2023年8月号 トピックス 「市民参加型合意形成プラットフォーム」によるフィードバックループ確立と市民のエンパワーメントを目指して

株式会社Liquitous
代表取締役CEO
栗本 拓幸

取締役
藤井 海

1.市民参加型合意形成プラットフォームとは何か

(1)市民参加型合意形成プラットフォームの背景
 これまでは、自治体にとって、自治会等の地域コミュニティとの連携は、住民の行政ニーズを収集する回路の1つであった。一方、近年は、若年層や現役世代をはじめ、住民と地域コミュニティとの関わりが極めて弱くなりつつあることも一因として、自治体と住民の関係性は希薄化している。
 同時に、公共インフラや地域社会の持続可能性に警鐘が鳴らされ、自治体間競争が厳しさを増している結果、自治体にとって、より的確に住民やステークホルダーのニーズを把握する動機は以前よりも高まっている。また、自治体が、これまで以上に住民に地域への参加/参画を期待する向きも見受けられる。
 他方で、新型コロナウイルス感染症拡大により、各自治体は対面のワークショップなどの開催が困難になった。

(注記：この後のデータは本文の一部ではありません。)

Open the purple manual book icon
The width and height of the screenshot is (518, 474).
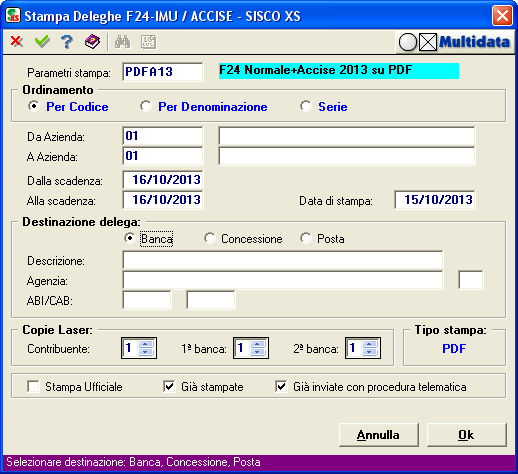tap(92, 42)
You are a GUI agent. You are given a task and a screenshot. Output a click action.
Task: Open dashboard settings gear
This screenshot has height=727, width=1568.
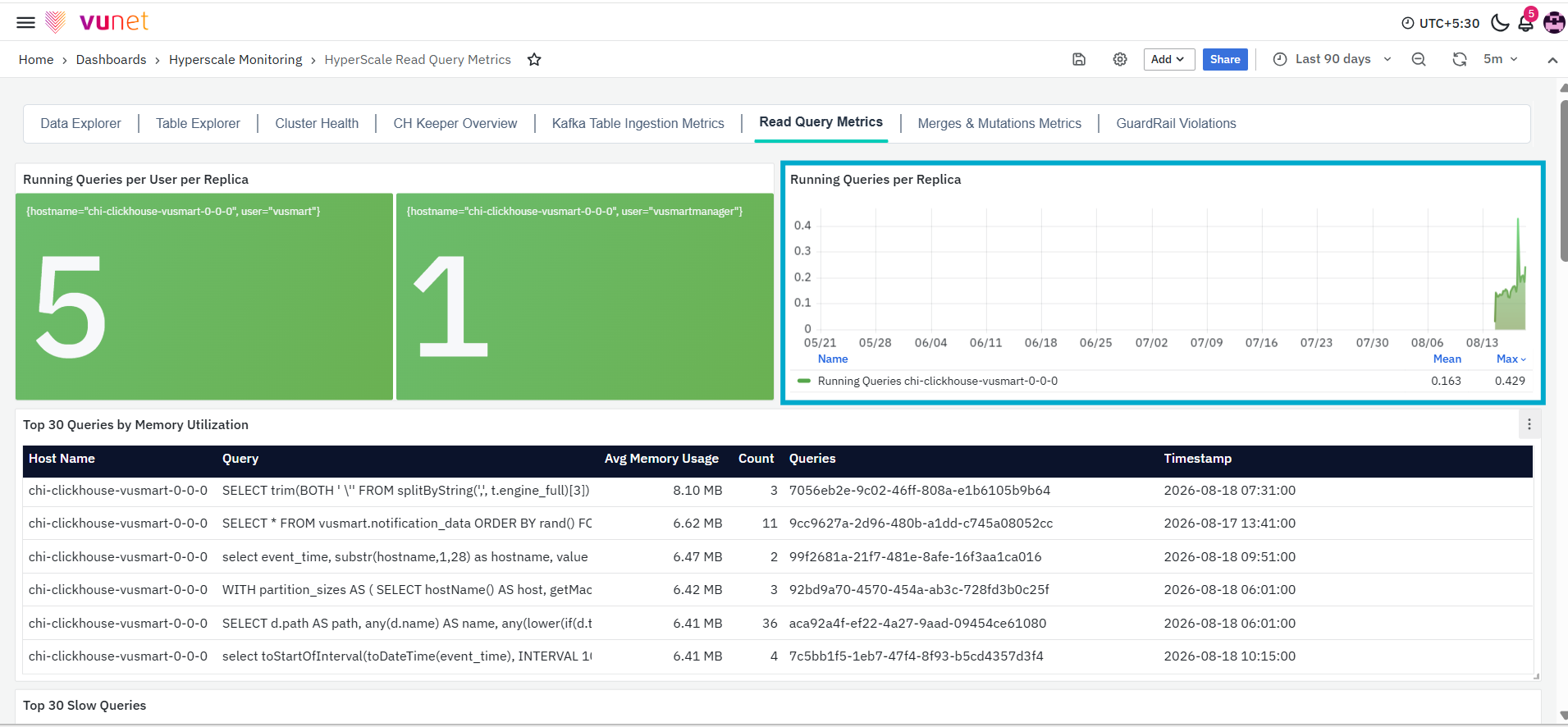[x=1120, y=59]

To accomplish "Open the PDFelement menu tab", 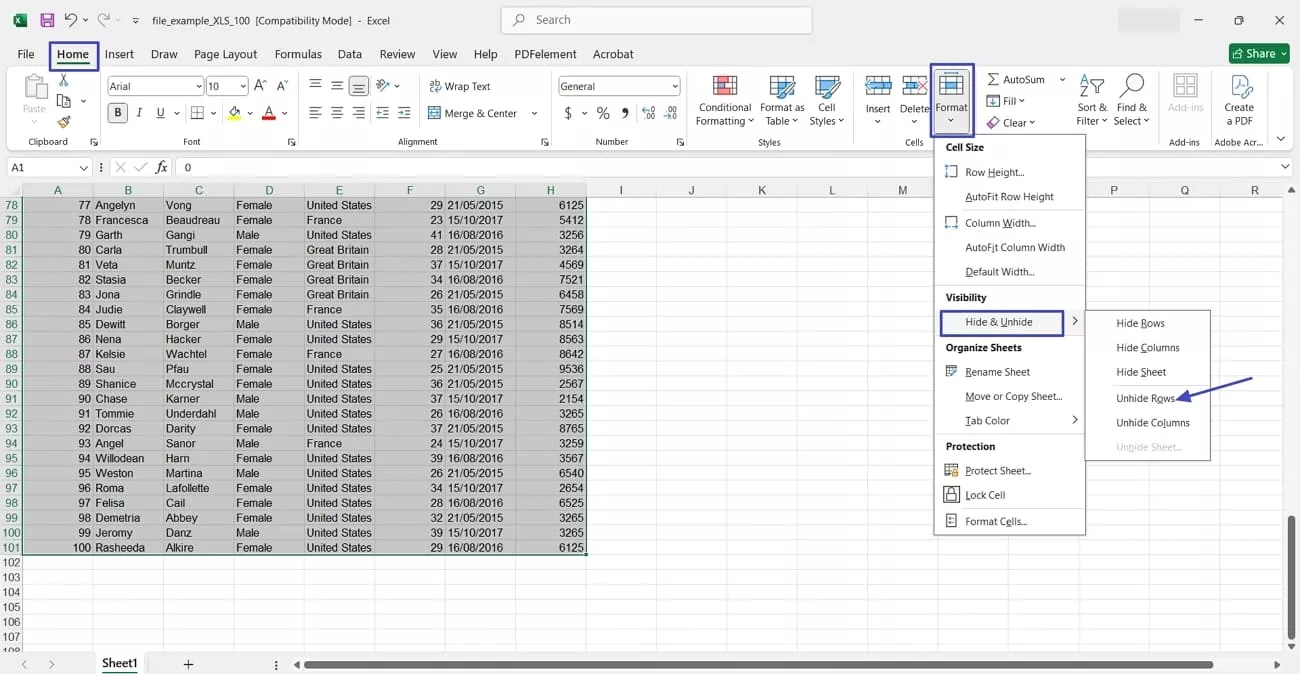I will tap(544, 54).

同時に、行政事務全般でデジタル化・DXは急速に進展し、幅広い世代でスマートフォンの普及率が極めて高い状態となったことで、自治体は、以前と比較してデジタル技術を前面に打ち出した施策に取り組みやすくなった。
 こうした背景から、兵庫県加古川市では「Decidim」というスペイン・バルセロナ市で開発されたオープンソースの市民参加型合意形成プラットフォームの導入・運用が、神奈川県鎌倉市では、弊社が開発するプラットフォーム「Liqlid」を用いた市民参加型共創プラットフォームの運用が進んでいる。